-- INPUT --

########################################

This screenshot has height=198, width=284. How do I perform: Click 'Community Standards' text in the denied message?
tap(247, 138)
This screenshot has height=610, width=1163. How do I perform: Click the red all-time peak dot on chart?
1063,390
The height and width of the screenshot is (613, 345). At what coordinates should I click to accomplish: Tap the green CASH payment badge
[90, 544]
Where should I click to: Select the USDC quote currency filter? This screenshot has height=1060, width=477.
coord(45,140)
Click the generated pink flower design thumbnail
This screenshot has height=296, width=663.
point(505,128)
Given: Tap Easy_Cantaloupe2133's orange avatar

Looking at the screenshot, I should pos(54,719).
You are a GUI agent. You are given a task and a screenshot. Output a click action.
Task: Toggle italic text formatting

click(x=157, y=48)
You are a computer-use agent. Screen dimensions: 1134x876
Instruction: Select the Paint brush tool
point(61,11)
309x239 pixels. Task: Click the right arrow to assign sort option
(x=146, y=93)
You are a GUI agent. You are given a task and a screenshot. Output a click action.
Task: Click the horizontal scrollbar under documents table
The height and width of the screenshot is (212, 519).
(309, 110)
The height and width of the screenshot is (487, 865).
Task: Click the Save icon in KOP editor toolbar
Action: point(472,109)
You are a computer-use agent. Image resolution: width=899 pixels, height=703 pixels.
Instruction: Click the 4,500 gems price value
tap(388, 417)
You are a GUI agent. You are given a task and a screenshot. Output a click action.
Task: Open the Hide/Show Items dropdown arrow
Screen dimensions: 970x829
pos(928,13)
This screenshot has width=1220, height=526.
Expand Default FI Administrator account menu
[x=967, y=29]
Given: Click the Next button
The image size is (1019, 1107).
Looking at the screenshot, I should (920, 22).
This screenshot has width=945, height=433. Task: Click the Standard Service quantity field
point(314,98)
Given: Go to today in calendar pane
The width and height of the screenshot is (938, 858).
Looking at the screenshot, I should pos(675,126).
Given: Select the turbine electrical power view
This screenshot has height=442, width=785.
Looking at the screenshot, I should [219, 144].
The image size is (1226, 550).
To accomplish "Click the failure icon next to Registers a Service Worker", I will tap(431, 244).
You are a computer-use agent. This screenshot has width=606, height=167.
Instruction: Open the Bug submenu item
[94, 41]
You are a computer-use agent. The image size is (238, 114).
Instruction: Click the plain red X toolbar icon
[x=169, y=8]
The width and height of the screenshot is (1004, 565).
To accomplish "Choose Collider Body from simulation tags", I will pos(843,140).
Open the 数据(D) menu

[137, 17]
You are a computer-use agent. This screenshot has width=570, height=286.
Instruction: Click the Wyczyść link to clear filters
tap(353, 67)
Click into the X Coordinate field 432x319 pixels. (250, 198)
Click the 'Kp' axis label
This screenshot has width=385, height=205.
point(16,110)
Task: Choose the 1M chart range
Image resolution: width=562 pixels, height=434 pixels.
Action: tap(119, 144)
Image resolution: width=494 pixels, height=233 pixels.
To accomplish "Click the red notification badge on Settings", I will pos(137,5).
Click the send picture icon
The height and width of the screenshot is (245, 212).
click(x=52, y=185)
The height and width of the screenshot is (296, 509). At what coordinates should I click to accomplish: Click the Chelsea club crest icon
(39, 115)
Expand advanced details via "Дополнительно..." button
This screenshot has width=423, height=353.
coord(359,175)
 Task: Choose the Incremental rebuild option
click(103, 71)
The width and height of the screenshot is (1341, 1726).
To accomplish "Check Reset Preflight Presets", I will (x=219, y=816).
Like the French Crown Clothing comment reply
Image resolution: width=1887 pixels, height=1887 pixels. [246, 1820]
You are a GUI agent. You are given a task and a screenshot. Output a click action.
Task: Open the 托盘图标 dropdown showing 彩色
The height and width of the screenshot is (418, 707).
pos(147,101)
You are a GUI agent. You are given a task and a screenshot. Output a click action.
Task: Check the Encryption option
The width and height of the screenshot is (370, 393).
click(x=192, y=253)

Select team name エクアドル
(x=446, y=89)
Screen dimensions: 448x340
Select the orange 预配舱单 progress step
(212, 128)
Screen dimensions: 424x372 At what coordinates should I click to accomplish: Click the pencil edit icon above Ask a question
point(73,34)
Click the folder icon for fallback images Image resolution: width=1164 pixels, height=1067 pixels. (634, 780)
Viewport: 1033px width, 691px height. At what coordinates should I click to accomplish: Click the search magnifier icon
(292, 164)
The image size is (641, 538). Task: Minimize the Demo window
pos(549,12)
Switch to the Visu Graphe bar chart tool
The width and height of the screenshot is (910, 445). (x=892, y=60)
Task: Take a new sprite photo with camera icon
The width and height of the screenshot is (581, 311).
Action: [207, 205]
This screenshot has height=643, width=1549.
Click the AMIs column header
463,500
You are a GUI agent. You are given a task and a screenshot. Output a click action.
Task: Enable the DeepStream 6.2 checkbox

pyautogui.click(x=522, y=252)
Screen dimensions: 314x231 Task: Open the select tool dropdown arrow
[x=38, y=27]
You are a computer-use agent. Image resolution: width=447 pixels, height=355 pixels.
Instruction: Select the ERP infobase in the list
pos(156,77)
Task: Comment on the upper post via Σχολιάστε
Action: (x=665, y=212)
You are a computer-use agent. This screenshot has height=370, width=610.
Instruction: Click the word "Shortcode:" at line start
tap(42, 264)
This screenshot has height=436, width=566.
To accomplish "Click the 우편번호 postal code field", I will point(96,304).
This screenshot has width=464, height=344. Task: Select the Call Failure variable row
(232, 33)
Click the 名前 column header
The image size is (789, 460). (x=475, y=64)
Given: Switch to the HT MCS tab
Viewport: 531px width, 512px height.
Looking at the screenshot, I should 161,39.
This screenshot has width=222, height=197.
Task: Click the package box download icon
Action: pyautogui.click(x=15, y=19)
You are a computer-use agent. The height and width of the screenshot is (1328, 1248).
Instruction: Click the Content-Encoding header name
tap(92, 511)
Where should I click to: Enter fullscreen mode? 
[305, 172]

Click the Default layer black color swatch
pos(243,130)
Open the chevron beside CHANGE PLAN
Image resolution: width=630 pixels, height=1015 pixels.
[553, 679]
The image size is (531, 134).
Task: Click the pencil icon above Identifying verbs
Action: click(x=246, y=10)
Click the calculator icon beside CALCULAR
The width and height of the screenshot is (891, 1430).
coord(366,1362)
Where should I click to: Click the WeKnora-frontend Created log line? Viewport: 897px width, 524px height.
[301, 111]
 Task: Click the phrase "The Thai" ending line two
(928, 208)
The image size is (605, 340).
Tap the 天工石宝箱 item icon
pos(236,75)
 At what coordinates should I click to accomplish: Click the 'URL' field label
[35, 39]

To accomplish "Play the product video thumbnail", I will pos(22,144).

########################################

-- THE TASK --
Extract every record and return it verbatim.

-- EXERCISE ANSWER --
This screenshot has height=198, width=284. How do I perform: Click 'Community Standards' text in the denied message?
tap(247, 138)
This screenshot has height=610, width=1163. How do I perform: Click the red all-time peak dot on chart?
1063,390
The height and width of the screenshot is (613, 345). At what coordinates should I click to accomplish: Tap the green CASH payment badge
[90, 544]
Where should I click to: Select the USDC quote currency filter? This screenshot has height=1060, width=477.
coord(45,140)
Click the generated pink flower design thumbnail
This screenshot has height=296, width=663.
point(505,128)
Given: Tap Easy_Cantaloupe2133's orange avatar

Looking at the screenshot, I should pos(54,719).
You are a GUI agent. You are given a task and a screenshot. Output a click action.
Task: Toggle italic text formatting

click(x=157, y=48)
You are a computer-use agent. Screen dimensions: 1134x876
Instruction: Select the Paint brush tool
point(61,11)
309x239 pixels. Task: Click the right arrow to assign sort option
(x=146, y=93)
You are a GUI agent. You are given a task and a screenshot. Output a click action.
Task: Click the horizontal scrollbar under documents table
The height and width of the screenshot is (212, 519).
(309, 110)
The height and width of the screenshot is (487, 865).
Task: Click the Save icon in KOP editor toolbar
Action: point(472,109)
You are a computer-use agent. Image resolution: width=899 pixels, height=703 pixels.
Instruction: Click the 4,500 gems price value
tap(388, 417)
You are a GUI agent. You are given a task and a screenshot. Output a click action.
Task: Open the Hide/Show Items dropdown arrow
Screen dimensions: 970x829
pos(928,13)
This screenshot has width=1220, height=526.
Expand Default FI Administrator account menu
[x=967, y=29]
Given: Click the Next button
The image size is (1019, 1107).
Looking at the screenshot, I should (920, 22).
This screenshot has width=945, height=433. Task: Click the Standard Service quantity field
point(314,98)
Given: Go to today in calendar pane
The width and height of the screenshot is (938, 858).
Looking at the screenshot, I should pos(675,126).
Given: Select the turbine electrical power view
This screenshot has height=442, width=785.
Looking at the screenshot, I should [219, 144].
The image size is (1226, 550).
To accomplish "Click the failure icon next to Registers a Service Worker", I will tap(431, 244).
You are a computer-use agent. This screenshot has width=606, height=167.
Instruction: Open the Bug submenu item
[94, 41]
You are a computer-use agent. The image size is (238, 114).
Instruction: Click the plain red X toolbar icon
[x=169, y=8]
The width and height of the screenshot is (1004, 565).
To accomplish "Choose Collider Body from simulation tags", I will pos(843,140).
Open the 数据(D) menu

[137, 17]
You are a computer-use agent. This screenshot has width=570, height=286.
Instruction: Click the Wyczyść link to clear filters
tap(353, 67)
Click into the X Coordinate field 432x319 pixels. (250, 198)
Click the 'Kp' axis label
This screenshot has width=385, height=205.
point(16,110)
Task: Choose the 1M chart range
Image resolution: width=562 pixels, height=434 pixels.
Action: tap(119, 144)
Image resolution: width=494 pixels, height=233 pixels.
To accomplish "Click the red notification badge on Settings", I will pos(137,5).
Click the send picture icon
The height and width of the screenshot is (245, 212).
click(x=52, y=185)
The height and width of the screenshot is (296, 509). At what coordinates should I click to accomplish: Click the Chelsea club crest icon
(39, 115)
Expand advanced details via "Дополнительно..." button
This screenshot has width=423, height=353.
coord(359,175)
 Task: Choose the Incremental rebuild option
click(103, 71)
The width and height of the screenshot is (1341, 1726).
To accomplish "Check Reset Preflight Presets", I will (x=219, y=816).
Like the French Crown Clothing comment reply
Image resolution: width=1887 pixels, height=1887 pixels. [246, 1820]
You are a GUI agent. You are given a task and a screenshot. Output a click action.
Task: Open the 托盘图标 dropdown showing 彩色
The height and width of the screenshot is (418, 707).
pos(147,101)
You are a GUI agent. You are given a task and a screenshot. Output a click action.
Task: Check the Encryption option
The width and height of the screenshot is (370, 393).
click(x=192, y=253)

Select team name エクアドル
(x=446, y=89)
Screen dimensions: 448x340
Select the orange 预配舱单 progress step
(212, 128)
Screen dimensions: 424x372 At what coordinates should I click to accomplish: Click the pencil edit icon above Ask a question
point(73,34)
Click the folder icon for fallback images Image resolution: width=1164 pixels, height=1067 pixels. (634, 780)
Viewport: 1033px width, 691px height. At what coordinates should I click to accomplish: Click the search magnifier icon
(292, 164)
The image size is (641, 538). Task: Minimize the Demo window
pos(549,12)
Switch to the Visu Graphe bar chart tool
The width and height of the screenshot is (910, 445). (x=892, y=60)
Task: Take a new sprite photo with camera icon
The width and height of the screenshot is (581, 311).
Action: [207, 205]
This screenshot has height=643, width=1549.
Click the AMIs column header
463,500
You are a GUI agent. You are given a task and a screenshot. Output a click action.
Task: Enable the DeepStream 6.2 checkbox

pyautogui.click(x=522, y=252)
Screen dimensions: 314x231 Task: Open the select tool dropdown arrow
[x=38, y=27]
You are a computer-use agent. Image resolution: width=447 pixels, height=355 pixels.
Instruction: Select the ERP infobase in the list
pos(156,77)
Task: Comment on the upper post via Σχολιάστε
Action: (x=665, y=212)
You are a computer-use agent. This screenshot has height=370, width=610.
Instruction: Click the word "Shortcode:" at line start
tap(42, 264)
This screenshot has height=436, width=566.
To accomplish "Click the 우편번호 postal code field", I will point(96,304).
This screenshot has width=464, height=344. Task: Select the Call Failure variable row
(232, 33)
Click the 名前 column header
The image size is (789, 460). (x=475, y=64)
Given: Switch to the HT MCS tab
Viewport: 531px width, 512px height.
Looking at the screenshot, I should 161,39.
This screenshot has width=222, height=197.
Task: Click the package box download icon
Action: pyautogui.click(x=15, y=19)
You are a computer-use agent. The height and width of the screenshot is (1328, 1248).
Instruction: Click the Content-Encoding header name
tap(92, 511)
Where should I click to: Enter fullscreen mode? 
[305, 172]

Click the Default layer black color swatch
pos(243,130)
Open the chevron beside CHANGE PLAN
Image resolution: width=630 pixels, height=1015 pixels.
[553, 679]
The image size is (531, 134).
Task: Click the pencil icon above Identifying verbs
Action: click(x=246, y=10)
Click the calculator icon beside CALCULAR
The width and height of the screenshot is (891, 1430).
coord(366,1362)
Where should I click to: Click the WeKnora-frontend Created log line? Viewport: 897px width, 524px height.
[301, 111]
 Task: Click the phrase "The Thai" ending line two
(928, 208)
The image size is (605, 340).
Tap the 天工石宝箱 item icon
pos(236,75)
 At what coordinates should I click to accomplish: Click the 'URL' field label
[35, 39]

To accomplish "Play the product video thumbnail", I will pos(22,144).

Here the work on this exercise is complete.